I would like to support ggplot more directly. Currently, for ggplot
geoms like `geom_text`

, `geom_label`

, and `annotate`

that take a `label`

aesthetic, the input vector for the label aesthetic is expected to be of
type character, rather than of type expression. In order to plot
formatted text and formulas, the user is expected to pass a character
representation of the plotmath expression and remember to specify the
parameter `parse=TRUE`

to force parsing of the expression.

This means that in order to use `TeX`

with these functions, it is
necessary to use the parameter `TeX(..., output="character")`

to force
it to return the character representation of the expression:

```
ggplot(mtcars, aes(x = wt, y = mpg)) + geom_point() +
annotate("text", x = 4, y = 25,
label = TeX(r"(\alpha+\beta)", output="character"),
parse=TRUE)
```

This is unintuitive, error-prone, and unnecessarily verbose.

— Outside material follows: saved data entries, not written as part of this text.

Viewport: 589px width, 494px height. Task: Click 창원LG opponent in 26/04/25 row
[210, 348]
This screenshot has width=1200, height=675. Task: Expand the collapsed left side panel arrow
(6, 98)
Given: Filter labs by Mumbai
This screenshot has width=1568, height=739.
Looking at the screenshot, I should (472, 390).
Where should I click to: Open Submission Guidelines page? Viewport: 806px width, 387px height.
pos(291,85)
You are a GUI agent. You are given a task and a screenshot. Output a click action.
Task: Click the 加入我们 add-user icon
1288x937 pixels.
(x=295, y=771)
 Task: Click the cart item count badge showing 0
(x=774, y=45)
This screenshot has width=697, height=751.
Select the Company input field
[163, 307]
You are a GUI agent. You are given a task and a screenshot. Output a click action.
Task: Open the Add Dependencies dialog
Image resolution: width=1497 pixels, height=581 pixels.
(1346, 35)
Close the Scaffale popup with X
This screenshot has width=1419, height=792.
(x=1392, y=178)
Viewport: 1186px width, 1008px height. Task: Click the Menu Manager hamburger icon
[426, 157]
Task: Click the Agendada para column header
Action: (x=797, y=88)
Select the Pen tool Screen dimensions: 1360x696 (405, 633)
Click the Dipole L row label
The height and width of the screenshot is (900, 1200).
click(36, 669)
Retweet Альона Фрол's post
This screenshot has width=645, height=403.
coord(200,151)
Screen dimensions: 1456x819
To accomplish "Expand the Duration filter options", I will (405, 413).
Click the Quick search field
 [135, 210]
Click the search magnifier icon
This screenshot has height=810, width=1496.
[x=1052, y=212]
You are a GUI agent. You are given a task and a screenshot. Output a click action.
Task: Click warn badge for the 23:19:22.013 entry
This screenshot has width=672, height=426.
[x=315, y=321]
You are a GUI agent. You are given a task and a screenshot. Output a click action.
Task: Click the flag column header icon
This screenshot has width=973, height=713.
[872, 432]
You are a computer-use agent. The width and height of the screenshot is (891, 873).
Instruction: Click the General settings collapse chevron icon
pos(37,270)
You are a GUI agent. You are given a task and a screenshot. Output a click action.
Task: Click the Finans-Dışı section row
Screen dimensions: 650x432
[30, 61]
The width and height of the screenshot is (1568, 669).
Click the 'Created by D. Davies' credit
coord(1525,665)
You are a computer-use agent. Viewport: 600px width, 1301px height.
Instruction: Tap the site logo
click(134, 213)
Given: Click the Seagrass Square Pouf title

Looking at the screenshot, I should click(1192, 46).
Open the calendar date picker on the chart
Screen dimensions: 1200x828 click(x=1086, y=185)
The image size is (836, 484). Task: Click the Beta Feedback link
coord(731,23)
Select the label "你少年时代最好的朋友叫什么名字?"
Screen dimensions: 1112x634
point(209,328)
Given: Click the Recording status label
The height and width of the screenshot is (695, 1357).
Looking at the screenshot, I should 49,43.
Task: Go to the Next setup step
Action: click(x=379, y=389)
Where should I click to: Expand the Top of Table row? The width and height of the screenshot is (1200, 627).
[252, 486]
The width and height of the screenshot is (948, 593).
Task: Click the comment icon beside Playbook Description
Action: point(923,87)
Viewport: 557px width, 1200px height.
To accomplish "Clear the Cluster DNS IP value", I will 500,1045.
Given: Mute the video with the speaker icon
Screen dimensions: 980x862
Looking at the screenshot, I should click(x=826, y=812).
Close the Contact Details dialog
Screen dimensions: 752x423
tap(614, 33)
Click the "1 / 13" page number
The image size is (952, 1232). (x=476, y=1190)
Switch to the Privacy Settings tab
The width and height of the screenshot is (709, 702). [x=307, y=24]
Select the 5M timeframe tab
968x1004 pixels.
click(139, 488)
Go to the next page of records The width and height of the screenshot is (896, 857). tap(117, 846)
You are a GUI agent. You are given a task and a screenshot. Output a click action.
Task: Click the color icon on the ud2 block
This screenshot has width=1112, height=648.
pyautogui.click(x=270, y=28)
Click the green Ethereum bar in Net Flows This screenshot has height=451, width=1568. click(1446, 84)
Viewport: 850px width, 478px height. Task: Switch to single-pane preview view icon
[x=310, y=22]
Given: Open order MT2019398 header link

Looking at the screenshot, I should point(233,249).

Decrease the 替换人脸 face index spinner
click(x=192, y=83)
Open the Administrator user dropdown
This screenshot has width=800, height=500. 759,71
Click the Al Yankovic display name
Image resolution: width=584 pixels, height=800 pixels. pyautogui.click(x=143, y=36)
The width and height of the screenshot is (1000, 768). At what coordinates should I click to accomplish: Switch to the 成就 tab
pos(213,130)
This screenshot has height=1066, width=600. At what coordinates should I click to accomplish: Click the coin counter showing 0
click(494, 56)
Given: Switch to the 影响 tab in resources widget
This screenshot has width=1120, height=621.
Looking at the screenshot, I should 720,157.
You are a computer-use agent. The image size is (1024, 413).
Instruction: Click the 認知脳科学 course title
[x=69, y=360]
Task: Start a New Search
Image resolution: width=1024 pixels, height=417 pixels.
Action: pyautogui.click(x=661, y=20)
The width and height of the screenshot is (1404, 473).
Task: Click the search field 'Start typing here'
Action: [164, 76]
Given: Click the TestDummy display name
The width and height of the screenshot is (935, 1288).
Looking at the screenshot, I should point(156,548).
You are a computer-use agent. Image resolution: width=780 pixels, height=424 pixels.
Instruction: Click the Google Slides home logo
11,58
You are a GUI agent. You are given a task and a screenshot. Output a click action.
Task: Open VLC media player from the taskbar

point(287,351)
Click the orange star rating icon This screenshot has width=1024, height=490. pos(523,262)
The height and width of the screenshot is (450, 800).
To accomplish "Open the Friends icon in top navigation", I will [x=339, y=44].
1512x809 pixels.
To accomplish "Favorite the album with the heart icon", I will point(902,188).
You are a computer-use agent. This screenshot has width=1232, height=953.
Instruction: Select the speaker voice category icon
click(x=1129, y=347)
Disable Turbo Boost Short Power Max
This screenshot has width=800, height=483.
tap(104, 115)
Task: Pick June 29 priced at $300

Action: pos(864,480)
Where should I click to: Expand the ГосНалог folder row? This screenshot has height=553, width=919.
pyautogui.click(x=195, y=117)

I propose to add the functions: `geom_text_TeX`

, `geom_label_TeX`

, and
`annotate_TeX`

. These functions will forward to the underlying ggplot
functions, and set the appropriate parameters for the user, such that:

```
ggplot(mtcars, aes(x = wt, y = mpg)) + geom_point() +
annotate_TeX(x = 4, y = 25, label = r"(\alpha+\beta)")
```

will automatically parse the TeX input, turn it into an expression, and
forward it to `annotate`

with `parse=TRUE`

.

### Multi-line equations

There is currently no way to introduce a line break in an equation.

I can see two possibilities for achieving this in a future 1.x version:

- Break the expression into separate labels, each containining a line of equation, and compute positioning coordinates that achieve the correct layout and alignment;
- Or, exploiting an undocumented (as far as I know) behavior of
plotmath, it appears to be possible to liberal use of the
`atop()`

plotmath function to stack multiple equations on top of each other, wrapped in a call to`displaysize()`

to ensure each line is displayed with the correct font size.

The latter produces a passable-in-a-pinch output where each line is center-aligned:

### Gallery of examples

I am accumulating a few examples of usages of latex2exp – both from my own work, and in the wild – that can be used to showcase what the package can do for publication-quality plots.